## TEXT UNDER STUDY
════════════════
In July 1943, Moran was assigned to the 487th Fighter Squadron of the 352nd Fighter Group at RAF Bodney in England. Flying the P-47 Thunderbolt, Moran shot down a Messerschmitt Bf 109 on February 24, 1944, his first aerial victory. In April 1944, the 352nd FG converted to North American P-51 Mustangs. On May 13, he was credited with the shared destruction of a twin-engine Junkers Ju 88 and on May 19, he shot down another Bf 109, his third aerial victory.

On May 27, 1944, Moran was part of flight escorting bombers over Strasbourg, France. During the escort, they encountered a formation of 75 Bf 109s and Focke-Wulf Fw 190s. Moran was attacked by a Bf 109 but managed to outrun, resulting the Bf 109 breaking away from chasing Moran. After noticing another Bf 109 firing at him from the behind, Moran performed a vertical renversement and managed to turn with the Bf 109. He then managed to shoot at the Bf 109, resulting in its pilot bailing out and the aircraft crashing. While climbing back to join the bombers, Moran noticed another Bf 109. After battling it for 20 minutes, Moran managed to shoot it down. By the end of the mission, he had downed two Bf 109s.

On May 29, 1944, while flying in the vicinity of Güstrow, Germany, he shot down a Fw 190 and two Bf 109s, with one of the Bf 109 being a shared destruction. On May 30, at vicinity of Uelzen, Germany. Moran and his flight encountered 20 enemy aircraft formation. Attacking them, Moran managed to damage a Fw 190 and down another Fw 190, resulting in the formation to be dispersed. He then spotted a Bf 109 attempting to land at an aerodrome. He dived and shot down the Bf 109. For his heroism in the mission, he was awarded the Silver Star and his total aerial victories bought to 9, making him a flying ace.

Moran downed three more enemy aircraft in June 1944. His 13th and final aerial victory was on August 5, 1944, when shot down a Bf 109 over Hamburg, Germany. During World War II, while flying 90 missions, Moran was credited with the destruction of 13 enemy aircraft in aerial combat plus two shared destructions, 3 damaged, and 3 destroyed on the ground while strafing enemy airfields. While serving with the 352nd FG, he flew a P-51 bearing the name "Miss Ann".

After his return to the United States in late 1944, Moran was assigned as a flight leader with the 29th Fighter Squadron, which was part of the first operational jet fighter group in the United States. In April 1945, he promoted to captain and in October 1945, he was released from active duty and joined the Air Force Reserve.

===Post war===
In July 1946, he joined the Missouri Air National Guard and in 1947, he graduated from Washington University in St. Louis with Bachelor of Laws degree. In May 1948, he was promoted to major. In 1949, he attended orientation course at the Air Command and Staff College in Maxwell Air Force Base in Alabama.
════════════════
## EXERCISE DATA
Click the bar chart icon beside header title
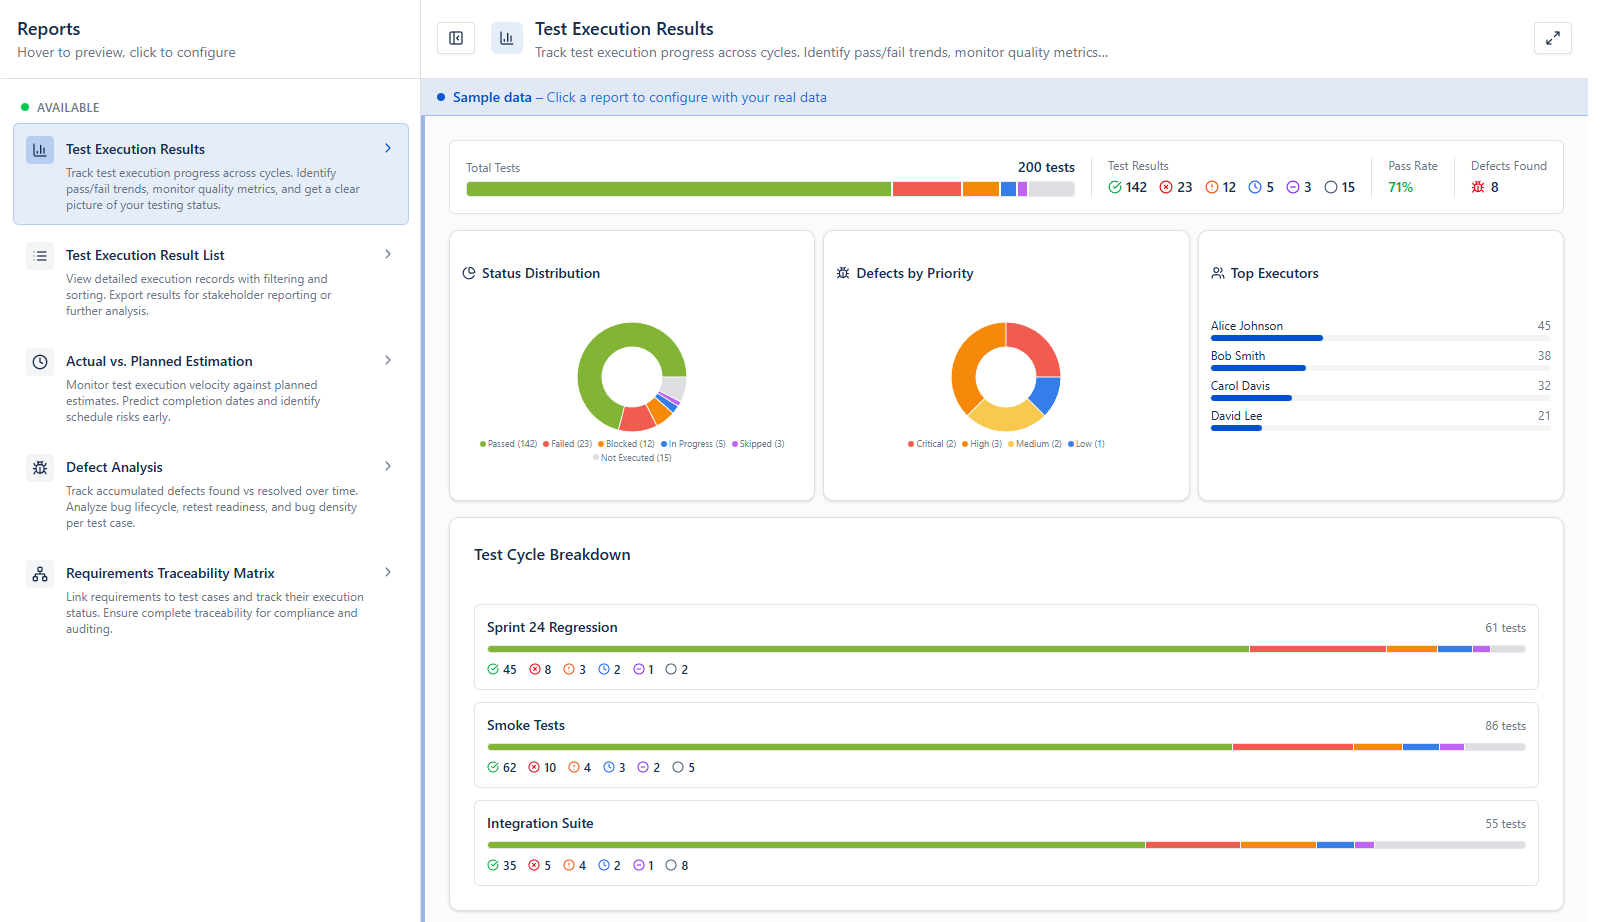The height and width of the screenshot is (922, 1623). coord(507,38)
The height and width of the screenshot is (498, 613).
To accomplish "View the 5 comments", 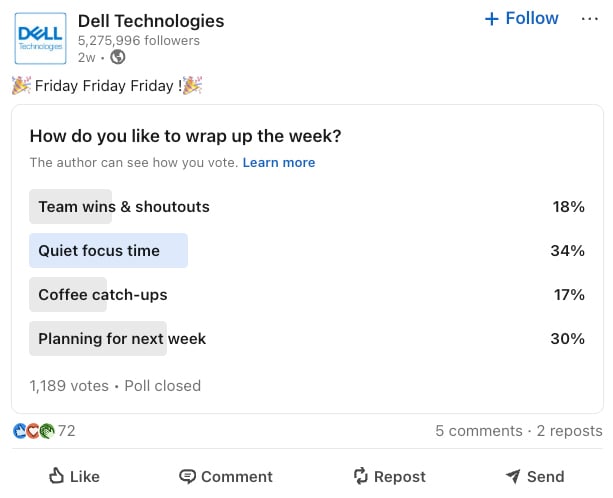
════════════════
## QUESTIONS
1 – In the text about Moran, what name did the P-51 he flew with the 352nd Fighter Group bear?
2 – Decide whether each statement agrees with the text about Moran: (a) Moran's first aerial victory was against a Focke-Wulf Fw 190; (b) the 352nd Fighter Group converted to P-51 Mustangs in April 1944; (c) Moran was promoted to major in April 1945. Answer yes or no for each and quote the deciding words.

## RESULTS IN ORDER
1 – "Miss Ann"

2 –
(a) No: "Moran shot down a Messerschmitt Bf 109 on February 24, 1944, his first aerial victory."
(b) Yes: "In April 1944, the 352nd FG converted to North American P-51 Mustangs."
(c) No: "In May 1948, he was promoted to major."